REFILE-Richemont shares rise after report it rejected Kering's approach

(Refiles to clarify nature of Miss Tweed publication)

MILAN, March 22 (Reuters) - Shares in Cartier owner Richemont rose on Monday after an online fashion publication reported that it had been approached by French luxury goods group Kering for a potential merger in January, but rejected the informal offer.

Paris-based Miss Tweed, which specialises in fashion and luxury, wrote late on Sunday that a cash and shares proposal to merge had been made directly by Kering CEO François-Henri Pinault to Richemont chairman and controlling shareholder Johann Rupert.

It said that Rupert was unsatisfied with the terms and did not submit them to Richemont’s board.

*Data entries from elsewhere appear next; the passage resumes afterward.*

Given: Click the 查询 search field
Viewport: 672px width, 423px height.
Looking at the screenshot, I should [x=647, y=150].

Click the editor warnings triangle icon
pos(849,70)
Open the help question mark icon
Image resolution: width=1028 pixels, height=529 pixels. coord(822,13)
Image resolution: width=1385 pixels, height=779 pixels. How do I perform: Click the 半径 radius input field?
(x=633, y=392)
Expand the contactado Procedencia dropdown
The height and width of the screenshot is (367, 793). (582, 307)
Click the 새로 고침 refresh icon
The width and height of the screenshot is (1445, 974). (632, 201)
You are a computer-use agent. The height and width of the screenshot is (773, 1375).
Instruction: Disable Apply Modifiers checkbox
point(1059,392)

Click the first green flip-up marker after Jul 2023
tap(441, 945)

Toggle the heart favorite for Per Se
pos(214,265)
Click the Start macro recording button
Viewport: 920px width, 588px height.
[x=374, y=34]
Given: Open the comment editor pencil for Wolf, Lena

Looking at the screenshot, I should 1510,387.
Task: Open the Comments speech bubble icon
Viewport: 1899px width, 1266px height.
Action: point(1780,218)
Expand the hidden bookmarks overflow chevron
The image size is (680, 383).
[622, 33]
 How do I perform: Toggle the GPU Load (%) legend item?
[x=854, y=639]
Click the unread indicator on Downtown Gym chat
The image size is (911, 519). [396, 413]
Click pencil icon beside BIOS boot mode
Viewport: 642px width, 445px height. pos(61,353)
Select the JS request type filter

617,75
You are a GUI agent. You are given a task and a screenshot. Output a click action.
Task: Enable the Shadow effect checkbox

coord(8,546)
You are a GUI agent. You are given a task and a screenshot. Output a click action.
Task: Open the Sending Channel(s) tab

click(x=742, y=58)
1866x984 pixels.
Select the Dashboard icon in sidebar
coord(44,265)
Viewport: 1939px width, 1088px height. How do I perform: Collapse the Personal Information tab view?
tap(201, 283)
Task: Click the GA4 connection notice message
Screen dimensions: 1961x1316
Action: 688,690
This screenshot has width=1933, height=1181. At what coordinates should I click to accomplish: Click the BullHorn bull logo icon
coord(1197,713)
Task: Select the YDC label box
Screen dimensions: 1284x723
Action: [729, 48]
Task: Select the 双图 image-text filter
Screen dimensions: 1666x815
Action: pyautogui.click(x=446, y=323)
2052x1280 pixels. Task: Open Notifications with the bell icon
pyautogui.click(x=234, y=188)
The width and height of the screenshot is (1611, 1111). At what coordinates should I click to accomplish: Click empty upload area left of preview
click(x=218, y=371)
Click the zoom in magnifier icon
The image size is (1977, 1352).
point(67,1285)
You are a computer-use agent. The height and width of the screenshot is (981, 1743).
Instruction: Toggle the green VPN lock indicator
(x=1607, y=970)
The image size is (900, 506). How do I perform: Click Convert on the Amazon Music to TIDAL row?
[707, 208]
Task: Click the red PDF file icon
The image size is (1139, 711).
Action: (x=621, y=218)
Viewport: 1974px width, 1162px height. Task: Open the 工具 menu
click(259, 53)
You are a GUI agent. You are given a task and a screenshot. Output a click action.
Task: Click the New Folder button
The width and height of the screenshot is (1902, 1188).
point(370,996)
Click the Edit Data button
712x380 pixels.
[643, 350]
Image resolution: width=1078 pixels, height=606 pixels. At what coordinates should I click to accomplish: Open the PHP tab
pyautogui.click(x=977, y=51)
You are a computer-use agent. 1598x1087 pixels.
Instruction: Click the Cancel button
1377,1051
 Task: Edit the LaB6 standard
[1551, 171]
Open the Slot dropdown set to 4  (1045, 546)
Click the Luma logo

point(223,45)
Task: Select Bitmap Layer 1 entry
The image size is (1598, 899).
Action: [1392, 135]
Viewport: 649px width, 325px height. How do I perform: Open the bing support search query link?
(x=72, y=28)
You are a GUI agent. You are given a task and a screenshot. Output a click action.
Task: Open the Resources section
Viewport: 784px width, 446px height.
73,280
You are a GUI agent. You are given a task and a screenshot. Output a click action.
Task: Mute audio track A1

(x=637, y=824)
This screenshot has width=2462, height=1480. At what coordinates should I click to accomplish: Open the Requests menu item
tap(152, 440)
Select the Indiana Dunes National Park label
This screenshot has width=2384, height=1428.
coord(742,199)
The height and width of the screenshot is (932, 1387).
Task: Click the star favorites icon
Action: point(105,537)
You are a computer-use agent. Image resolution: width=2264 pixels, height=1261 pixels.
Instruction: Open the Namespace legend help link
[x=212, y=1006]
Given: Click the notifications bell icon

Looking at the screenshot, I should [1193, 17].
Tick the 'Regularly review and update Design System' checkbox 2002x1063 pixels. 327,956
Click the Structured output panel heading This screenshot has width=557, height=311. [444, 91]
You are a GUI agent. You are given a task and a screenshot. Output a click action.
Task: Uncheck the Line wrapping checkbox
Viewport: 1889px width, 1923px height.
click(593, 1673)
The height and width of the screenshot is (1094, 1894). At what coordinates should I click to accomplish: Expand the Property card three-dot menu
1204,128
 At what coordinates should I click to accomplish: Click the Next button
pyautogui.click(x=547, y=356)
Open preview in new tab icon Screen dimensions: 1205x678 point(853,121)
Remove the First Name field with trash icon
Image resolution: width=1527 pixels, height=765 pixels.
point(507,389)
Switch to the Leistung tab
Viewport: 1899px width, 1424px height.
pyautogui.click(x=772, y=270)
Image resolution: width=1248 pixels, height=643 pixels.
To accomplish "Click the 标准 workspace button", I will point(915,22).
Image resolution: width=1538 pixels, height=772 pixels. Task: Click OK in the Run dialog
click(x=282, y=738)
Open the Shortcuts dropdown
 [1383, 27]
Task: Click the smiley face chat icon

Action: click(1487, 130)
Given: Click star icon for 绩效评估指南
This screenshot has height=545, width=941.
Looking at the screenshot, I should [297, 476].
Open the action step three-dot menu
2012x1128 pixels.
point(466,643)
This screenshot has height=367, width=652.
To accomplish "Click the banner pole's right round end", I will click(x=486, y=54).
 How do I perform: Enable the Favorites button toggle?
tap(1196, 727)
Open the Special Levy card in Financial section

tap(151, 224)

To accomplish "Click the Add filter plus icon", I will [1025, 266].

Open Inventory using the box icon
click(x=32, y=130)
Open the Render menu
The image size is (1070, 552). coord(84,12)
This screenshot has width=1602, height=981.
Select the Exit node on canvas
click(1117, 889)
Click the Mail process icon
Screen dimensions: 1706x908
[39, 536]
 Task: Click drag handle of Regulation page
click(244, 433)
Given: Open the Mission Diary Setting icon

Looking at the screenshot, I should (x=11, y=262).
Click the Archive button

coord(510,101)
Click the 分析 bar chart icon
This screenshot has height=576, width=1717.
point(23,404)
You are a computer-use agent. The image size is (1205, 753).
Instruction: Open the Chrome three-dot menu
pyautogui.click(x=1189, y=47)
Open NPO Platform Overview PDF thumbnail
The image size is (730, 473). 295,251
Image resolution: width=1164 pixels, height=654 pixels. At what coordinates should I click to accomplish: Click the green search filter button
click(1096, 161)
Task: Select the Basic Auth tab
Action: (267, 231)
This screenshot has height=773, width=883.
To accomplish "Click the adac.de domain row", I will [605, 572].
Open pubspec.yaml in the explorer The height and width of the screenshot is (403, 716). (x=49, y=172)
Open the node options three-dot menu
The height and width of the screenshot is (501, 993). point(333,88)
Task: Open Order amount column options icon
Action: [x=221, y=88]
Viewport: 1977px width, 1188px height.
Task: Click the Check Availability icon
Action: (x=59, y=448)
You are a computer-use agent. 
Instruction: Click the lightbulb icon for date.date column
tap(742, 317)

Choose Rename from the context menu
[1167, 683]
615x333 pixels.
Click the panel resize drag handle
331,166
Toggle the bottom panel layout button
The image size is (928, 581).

Representatives for Kering and Richemont declined to comment on the report.

Richemont’s shares were 3.8% higher by 1026 GMT in an otherwise flat Swiss stock market, while Kering’s shares fell 1.4%.

Rumours about a possible tie-up between Richemont and Gucci owner Kering have been circulating for years but have gathered steam in recent months after LVMH’s takeover of U.S. jeweller Tiffany put pressure on rivals to scale up.

Asked about the rumours in February, Pinault told reporters: “It’s a group that we know well, it’s one of our partners that gave us a licence for their eyewear so we are in regular contact. But it’s a group that is controlled by a family, as is Kering, and there is nothing else on this matter.”

Pinault said then that Kering was in a strong position, both in terms of financial bandwidth and know-how, to potentially acquire and integrate a big target if the right opportunity arose, although he added that the priority was to focus on organic growth.

UBS said in a note on Monday that a deal between Kering and Richemont would make sense from a strategic point of view and create a luxury powerhouse capable of challenging LVMH’s dominance in the market.

“Combining the two mega brands of the soft and hard luxury industry, Gucci and Cartier, could address the perceived higher fashion risk of Kering and the perception of mismanagement of Richemont’s smaller brands in its portfolio,” it said.